TEXT SHOWN >>

+++

Hill told The Inquirer last year he had rebuffed those overtures, but he testified in 2004 against a trio of Kensington crack dealers accused of amassing an arsenal of weaponry to protect their turf.
Hill, 36, began serving his prison sentence that same year for selling crack.
"When he came out, I had a long talk with him about what I thought he needed to do to straighten out his life," said Bernie Resnick, an entertainment lawyer who had worked with Hill since the late 1990s. "He was listening, or at least I thought he was listening."
Resnick, who said he learned of Hill's death from another client, said he told Hill to work in the background as a songwriter, promoter, and marketer of new talent. Hill appeared to have been following that advice - he started a company, 34th Floor Entertainment, and worked mostly with artists in Atlanta and North Carolina.
"Because of the nature of the testimony he gave . . . he was going to have a target on his back for a very long time," Resnick said. "Of course, Tommy had trouble doing anything in the background."

+++

DATA SECTION >>
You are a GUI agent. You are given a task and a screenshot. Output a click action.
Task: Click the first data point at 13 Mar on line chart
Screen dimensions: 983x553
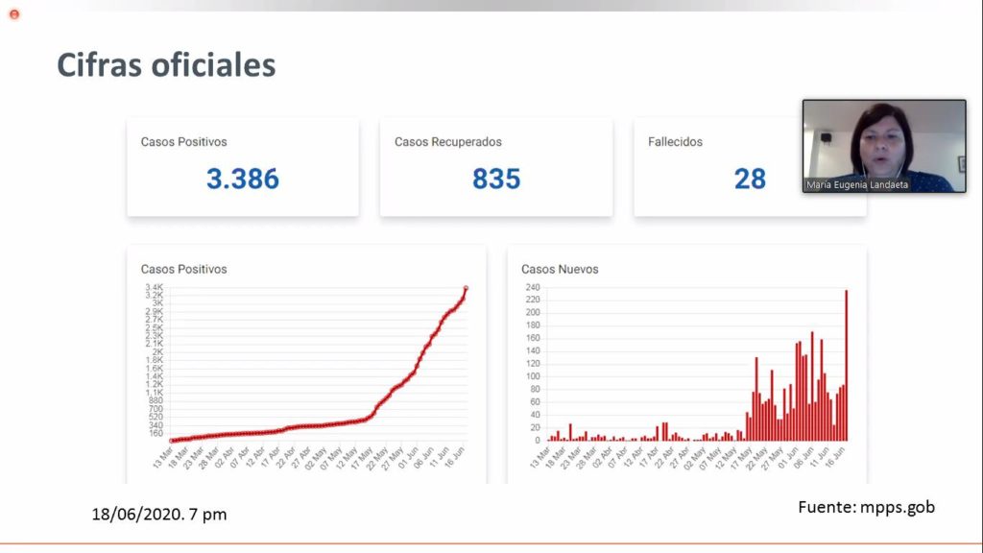coord(172,441)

+++

TASK TO COMPLETE >> For the news excerpt about Hill, state whether each statement below agrees with it, answering yes or no and quoting the words that decide it. 1. Resnick learned of Hill's death from another client. 2. Hill's company worked mostly with artists in New York. 3. Hill was sent to prison for selling crack.

TASK OUTPUT >>
1. Yes: "who said he learned of Hill's death from another client"
2. No: "worked mostly with artists in Atlanta and North Carolina"
3. Yes: "began serving his prison sentence that same year for selling crack"